### [WHAT YOU ARE ASKED TO DO]
Use the entries below and reproduce exactly the lines from the one containing "Click the Leeds" down to the one containing "Click the OFFICIAL column header", both of them included.

### SUPPLIED DATA ###

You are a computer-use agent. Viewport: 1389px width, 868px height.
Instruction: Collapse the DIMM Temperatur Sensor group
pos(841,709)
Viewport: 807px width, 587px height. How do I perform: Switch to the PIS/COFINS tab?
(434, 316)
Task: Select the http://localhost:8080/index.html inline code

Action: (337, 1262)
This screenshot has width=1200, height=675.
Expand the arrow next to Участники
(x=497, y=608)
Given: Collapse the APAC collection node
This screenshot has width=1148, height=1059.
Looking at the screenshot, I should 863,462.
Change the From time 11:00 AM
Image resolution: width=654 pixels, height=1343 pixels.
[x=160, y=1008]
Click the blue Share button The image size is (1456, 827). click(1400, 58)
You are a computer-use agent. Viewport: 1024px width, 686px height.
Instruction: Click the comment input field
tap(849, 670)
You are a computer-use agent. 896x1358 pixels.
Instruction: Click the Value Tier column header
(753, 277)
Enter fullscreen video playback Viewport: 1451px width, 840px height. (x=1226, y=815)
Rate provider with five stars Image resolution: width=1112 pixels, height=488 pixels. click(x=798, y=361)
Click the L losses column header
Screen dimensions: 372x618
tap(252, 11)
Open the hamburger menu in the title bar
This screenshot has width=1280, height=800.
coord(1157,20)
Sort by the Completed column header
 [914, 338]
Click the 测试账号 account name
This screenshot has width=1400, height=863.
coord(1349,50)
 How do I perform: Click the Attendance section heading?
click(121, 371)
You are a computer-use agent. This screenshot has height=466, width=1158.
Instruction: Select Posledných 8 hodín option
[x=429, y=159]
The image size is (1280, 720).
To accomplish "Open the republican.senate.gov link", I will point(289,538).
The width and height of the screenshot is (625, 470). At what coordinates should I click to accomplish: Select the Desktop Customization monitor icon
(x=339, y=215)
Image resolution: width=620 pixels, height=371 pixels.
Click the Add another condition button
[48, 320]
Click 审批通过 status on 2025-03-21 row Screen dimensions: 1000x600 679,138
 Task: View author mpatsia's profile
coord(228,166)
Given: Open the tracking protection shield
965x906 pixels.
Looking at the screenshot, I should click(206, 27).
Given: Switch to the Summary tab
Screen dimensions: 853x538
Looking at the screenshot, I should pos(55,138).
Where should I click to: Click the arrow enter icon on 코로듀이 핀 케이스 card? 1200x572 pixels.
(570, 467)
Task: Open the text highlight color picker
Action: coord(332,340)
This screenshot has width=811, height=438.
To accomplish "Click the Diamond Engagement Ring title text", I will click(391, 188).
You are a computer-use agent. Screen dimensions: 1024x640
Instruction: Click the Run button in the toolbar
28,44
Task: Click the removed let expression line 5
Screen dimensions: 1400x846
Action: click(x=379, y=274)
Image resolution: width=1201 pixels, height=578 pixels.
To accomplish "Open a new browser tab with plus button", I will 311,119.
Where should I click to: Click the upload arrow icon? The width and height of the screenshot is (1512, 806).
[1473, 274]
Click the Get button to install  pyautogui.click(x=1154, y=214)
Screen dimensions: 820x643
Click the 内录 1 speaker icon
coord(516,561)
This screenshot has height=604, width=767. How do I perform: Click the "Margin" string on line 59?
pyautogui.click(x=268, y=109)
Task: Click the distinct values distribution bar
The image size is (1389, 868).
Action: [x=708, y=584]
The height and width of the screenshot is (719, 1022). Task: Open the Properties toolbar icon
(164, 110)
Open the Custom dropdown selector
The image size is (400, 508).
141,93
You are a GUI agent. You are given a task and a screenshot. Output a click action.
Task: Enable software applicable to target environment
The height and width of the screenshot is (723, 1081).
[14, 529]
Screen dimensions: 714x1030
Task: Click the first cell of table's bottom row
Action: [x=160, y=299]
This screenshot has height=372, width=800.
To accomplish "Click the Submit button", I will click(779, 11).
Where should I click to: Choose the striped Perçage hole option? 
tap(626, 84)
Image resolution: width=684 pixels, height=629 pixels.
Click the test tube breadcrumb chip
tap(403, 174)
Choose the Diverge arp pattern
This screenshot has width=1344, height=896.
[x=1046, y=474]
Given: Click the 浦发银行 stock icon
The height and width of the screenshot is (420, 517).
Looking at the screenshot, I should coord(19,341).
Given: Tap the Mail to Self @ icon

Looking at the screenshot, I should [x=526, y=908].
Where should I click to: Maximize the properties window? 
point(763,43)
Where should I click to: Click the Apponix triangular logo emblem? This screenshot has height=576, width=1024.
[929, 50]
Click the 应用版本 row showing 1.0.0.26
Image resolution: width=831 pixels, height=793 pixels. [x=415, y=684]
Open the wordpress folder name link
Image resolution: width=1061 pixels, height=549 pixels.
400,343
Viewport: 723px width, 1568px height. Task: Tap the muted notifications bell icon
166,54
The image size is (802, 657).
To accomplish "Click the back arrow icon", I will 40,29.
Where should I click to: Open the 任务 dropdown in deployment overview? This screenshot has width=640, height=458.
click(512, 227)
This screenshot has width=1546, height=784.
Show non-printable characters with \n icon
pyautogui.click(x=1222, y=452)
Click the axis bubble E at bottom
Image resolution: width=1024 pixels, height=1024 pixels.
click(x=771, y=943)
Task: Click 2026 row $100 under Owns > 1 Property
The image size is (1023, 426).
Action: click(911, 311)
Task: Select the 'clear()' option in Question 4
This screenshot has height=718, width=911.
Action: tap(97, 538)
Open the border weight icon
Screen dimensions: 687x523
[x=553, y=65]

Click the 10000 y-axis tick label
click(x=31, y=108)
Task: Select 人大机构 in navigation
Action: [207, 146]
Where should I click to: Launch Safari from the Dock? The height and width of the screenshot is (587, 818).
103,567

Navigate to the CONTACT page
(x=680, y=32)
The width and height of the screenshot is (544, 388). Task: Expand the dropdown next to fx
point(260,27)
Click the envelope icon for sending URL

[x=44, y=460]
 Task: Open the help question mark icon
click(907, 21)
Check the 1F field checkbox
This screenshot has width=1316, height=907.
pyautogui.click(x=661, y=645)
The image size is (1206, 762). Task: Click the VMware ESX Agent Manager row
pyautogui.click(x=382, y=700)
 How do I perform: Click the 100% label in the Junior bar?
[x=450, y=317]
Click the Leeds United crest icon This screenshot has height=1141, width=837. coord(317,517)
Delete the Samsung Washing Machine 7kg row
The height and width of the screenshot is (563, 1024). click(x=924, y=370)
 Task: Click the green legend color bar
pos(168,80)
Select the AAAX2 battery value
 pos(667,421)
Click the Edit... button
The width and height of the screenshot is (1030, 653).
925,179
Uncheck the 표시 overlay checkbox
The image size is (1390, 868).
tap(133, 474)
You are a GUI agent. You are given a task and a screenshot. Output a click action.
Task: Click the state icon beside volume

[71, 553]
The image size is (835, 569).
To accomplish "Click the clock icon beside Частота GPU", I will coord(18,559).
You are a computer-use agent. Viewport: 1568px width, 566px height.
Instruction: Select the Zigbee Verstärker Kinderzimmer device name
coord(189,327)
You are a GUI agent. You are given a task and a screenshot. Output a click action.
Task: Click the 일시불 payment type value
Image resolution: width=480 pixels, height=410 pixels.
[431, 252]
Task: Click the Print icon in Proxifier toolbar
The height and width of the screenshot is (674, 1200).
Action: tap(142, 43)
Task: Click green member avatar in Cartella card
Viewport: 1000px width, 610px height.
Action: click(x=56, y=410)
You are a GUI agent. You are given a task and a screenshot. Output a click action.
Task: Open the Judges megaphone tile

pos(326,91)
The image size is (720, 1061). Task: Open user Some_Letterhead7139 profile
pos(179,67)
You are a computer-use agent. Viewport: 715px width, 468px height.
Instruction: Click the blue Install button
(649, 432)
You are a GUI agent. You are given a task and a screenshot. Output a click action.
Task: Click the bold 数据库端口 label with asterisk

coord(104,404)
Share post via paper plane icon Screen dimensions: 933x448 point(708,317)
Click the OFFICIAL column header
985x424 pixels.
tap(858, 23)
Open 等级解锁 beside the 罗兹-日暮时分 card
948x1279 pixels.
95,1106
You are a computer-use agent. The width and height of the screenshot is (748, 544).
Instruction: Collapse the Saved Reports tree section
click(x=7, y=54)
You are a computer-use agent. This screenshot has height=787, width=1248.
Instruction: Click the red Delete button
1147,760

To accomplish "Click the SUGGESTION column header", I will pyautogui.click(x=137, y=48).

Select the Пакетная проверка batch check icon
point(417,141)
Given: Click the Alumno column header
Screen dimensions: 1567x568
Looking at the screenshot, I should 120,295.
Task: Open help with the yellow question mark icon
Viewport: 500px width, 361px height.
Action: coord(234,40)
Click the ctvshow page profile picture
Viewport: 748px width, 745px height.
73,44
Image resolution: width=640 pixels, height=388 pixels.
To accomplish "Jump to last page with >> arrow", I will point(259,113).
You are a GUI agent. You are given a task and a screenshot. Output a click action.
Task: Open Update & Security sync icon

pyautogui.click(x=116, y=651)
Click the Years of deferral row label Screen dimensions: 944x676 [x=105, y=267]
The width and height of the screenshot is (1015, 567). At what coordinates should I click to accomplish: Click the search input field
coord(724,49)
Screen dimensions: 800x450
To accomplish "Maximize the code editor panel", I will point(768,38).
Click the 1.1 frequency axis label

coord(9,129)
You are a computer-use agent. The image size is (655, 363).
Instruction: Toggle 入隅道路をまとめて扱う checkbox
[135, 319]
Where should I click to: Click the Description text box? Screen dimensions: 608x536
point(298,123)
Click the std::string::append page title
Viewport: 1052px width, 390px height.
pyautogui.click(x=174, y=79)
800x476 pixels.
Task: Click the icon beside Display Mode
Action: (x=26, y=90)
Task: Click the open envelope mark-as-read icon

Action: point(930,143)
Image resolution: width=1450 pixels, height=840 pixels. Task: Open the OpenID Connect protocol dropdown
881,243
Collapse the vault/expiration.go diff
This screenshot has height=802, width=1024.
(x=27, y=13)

###

### [SOLUTION FOR THIS EXERCISE]
Click the Leeds United crest icon This screenshot has height=1141, width=837. coord(317,517)
Delete the Samsung Washing Machine 7kg row
The height and width of the screenshot is (563, 1024). click(x=924, y=370)
 Task: Click the green legend color bar
pos(168,80)
Select the AAAX2 battery value
 pos(667,421)
Click the Edit... button
The width and height of the screenshot is (1030, 653).
925,179
Uncheck the 표시 overlay checkbox
The image size is (1390, 868).
tap(133, 474)
You are a GUI agent. You are given a task and a screenshot. Output a click action.
Task: Click the state icon beside volume

[71, 553]
The image size is (835, 569).
To accomplish "Click the clock icon beside Частота GPU", I will coord(18,559).
You are a computer-use agent. Viewport: 1568px width, 566px height.
Instruction: Select the Zigbee Verstärker Kinderzimmer device name
coord(189,327)
You are a GUI agent. You are given a task and a screenshot. Output a click action.
Task: Click the 일시불 payment type value
Image resolution: width=480 pixels, height=410 pixels.
[431, 252]
Task: Click the Print icon in Proxifier toolbar
The height and width of the screenshot is (674, 1200).
Action: tap(142, 43)
Task: Click green member avatar in Cartella card
Viewport: 1000px width, 610px height.
Action: click(x=56, y=410)
You are a GUI agent. You are given a task and a screenshot. Output a click action.
Task: Open the Judges megaphone tile

pos(326,91)
The image size is (720, 1061). Task: Open user Some_Letterhead7139 profile
pos(179,67)
You are a computer-use agent. Viewport: 715px width, 468px height.
Instruction: Click the blue Install button
(649, 432)
You are a GUI agent. You are given a task and a screenshot. Output a click action.
Task: Click the bold 数据库端口 label with asterisk

coord(104,404)
Share post via paper plane icon Screen dimensions: 933x448 point(708,317)
Click the OFFICIAL column header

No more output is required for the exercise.